Ensemble machine learning prediction of anaerobic co-digestion of manure and thermally pretreated harvest residues

Bioresour Technol. 2024 May 3:402:130793. doi: 10.1016/j.biortech.2024.130793. Online ahead of print.

Abstract

This study aimed to clarify the statistical accuracy assessment approaches used in recent biogas prediction studies using state-of-the-art ensemble machine learning approach according to 10-fold cross-validation in 100 repetitions. Three thermally pretreated harvest residue types (maize stover, sunflower stalk and soybean straw) and manure were anaerobically co-digested, measuring biogas and methane yield alongside eight thermal preprocessing and biomass covariates.
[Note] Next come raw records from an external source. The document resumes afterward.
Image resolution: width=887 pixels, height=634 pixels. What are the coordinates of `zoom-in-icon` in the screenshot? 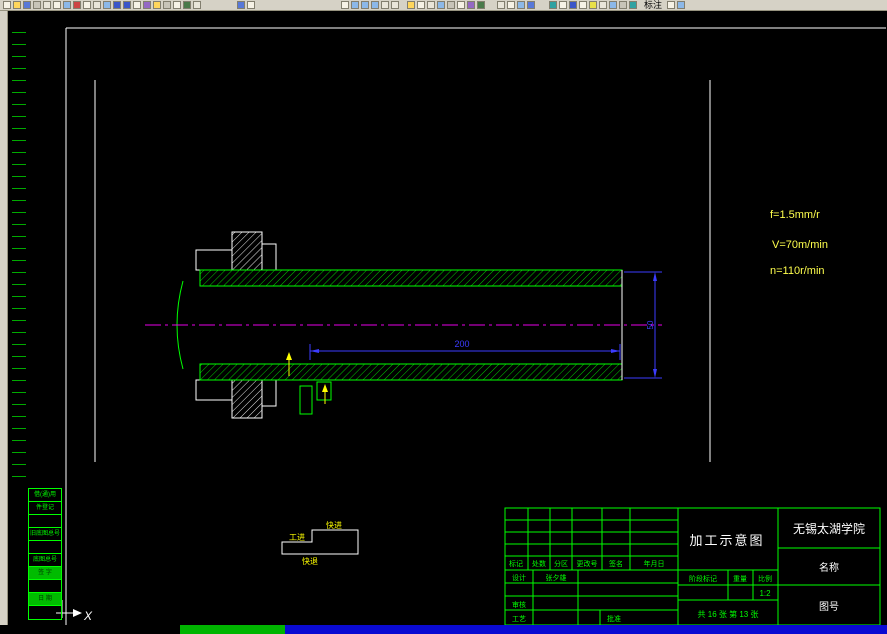 It's located at (385, 5).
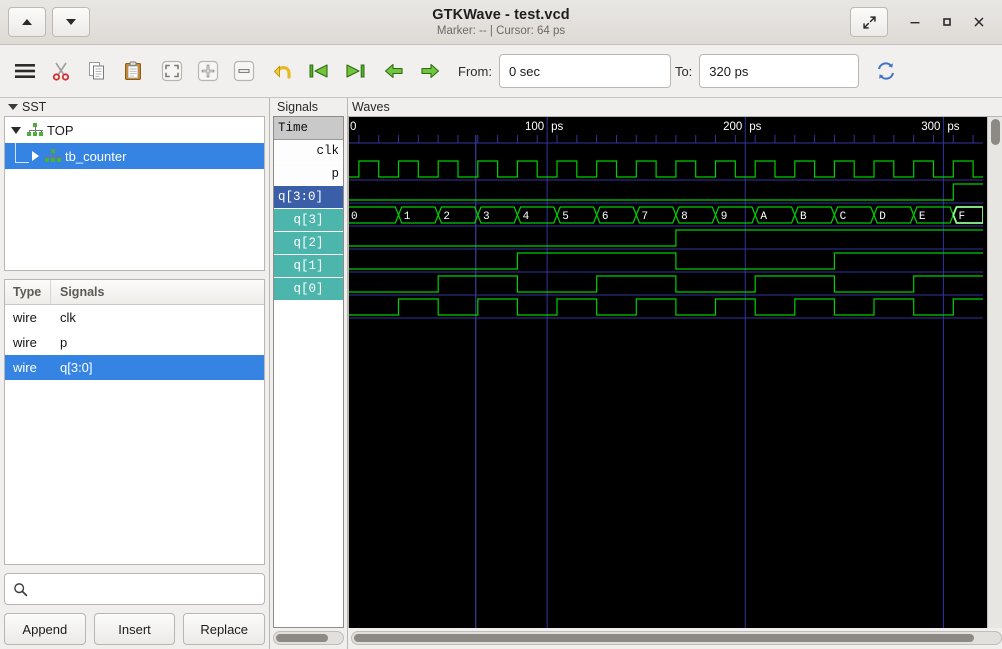 This screenshot has width=1002, height=649. I want to click on replace-button: Replace, so click(224, 629).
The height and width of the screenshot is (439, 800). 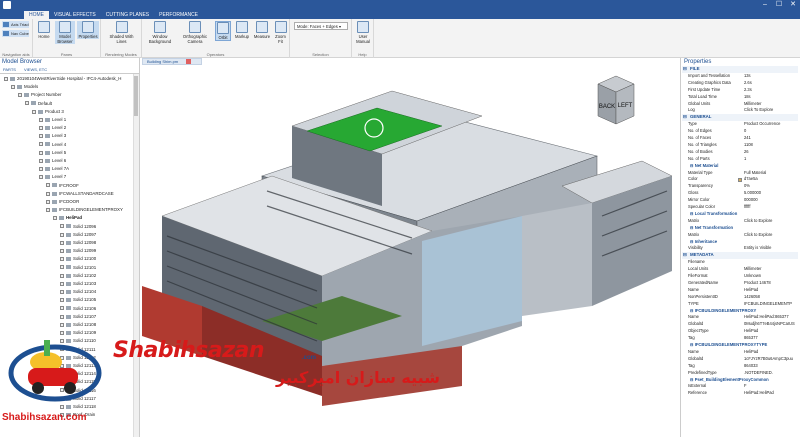 What do you see at coordinates (748, 90) in the screenshot?
I see `property-value: 2.3s` at bounding box center [748, 90].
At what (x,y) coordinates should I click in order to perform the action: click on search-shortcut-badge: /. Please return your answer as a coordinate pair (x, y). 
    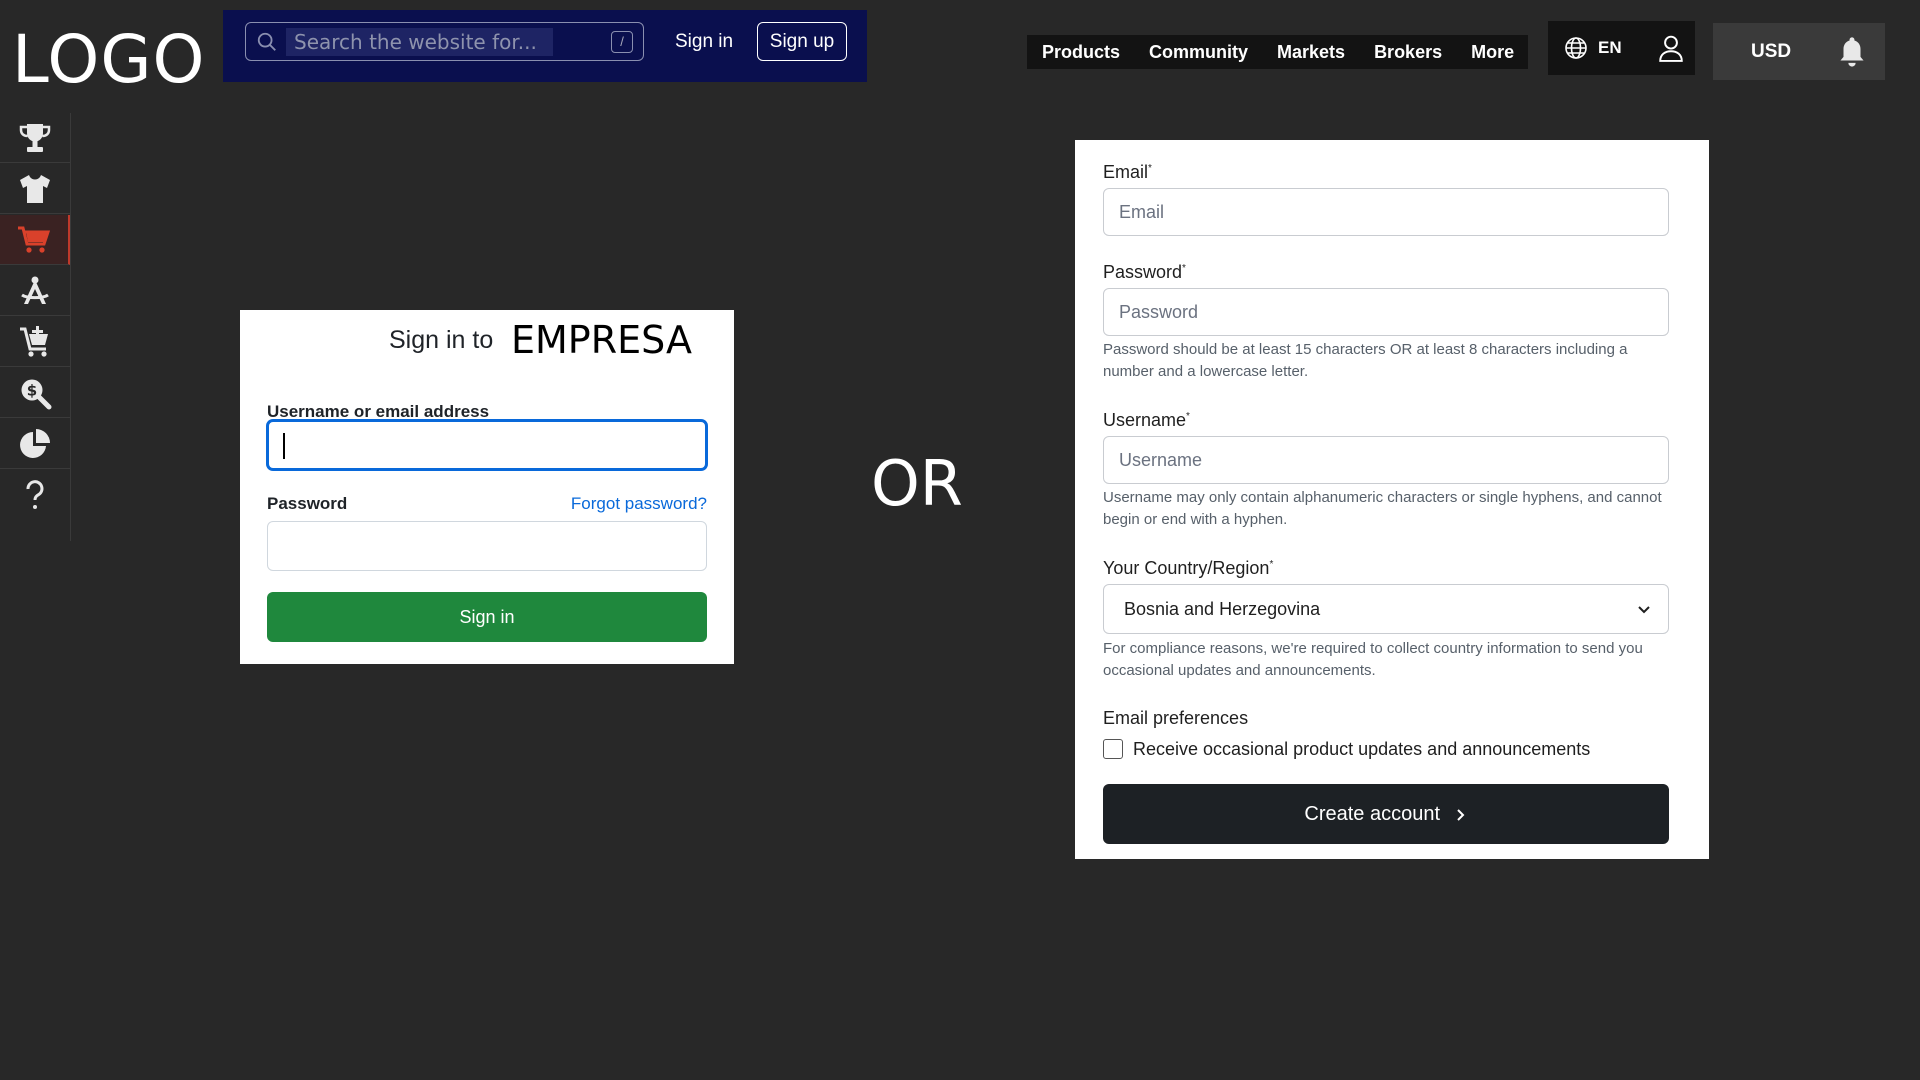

These were the inputs to an ensemble machine learning approach for biogas and methane yield prediction, employing three feature selection approaches. The Support Vector Machine prediction with the Recursive Feature Elimination resulted in the highest prediction accuracy, achieving the coefficient of determination of 0.820 and 0.823 for biogas and methane yield prediction, respectively. This study demonstrated an extreme dependency of prediction accuracy to input dataset properties, which could only be mitigated with ensemble machine learning and strongly suggested that the split-sample approach, often used in previous studies, should be avoided.

Keywords: Biogas yield; Feature selection; Lignocellulose pretreatment; Methane yield; k-fold cross-validation.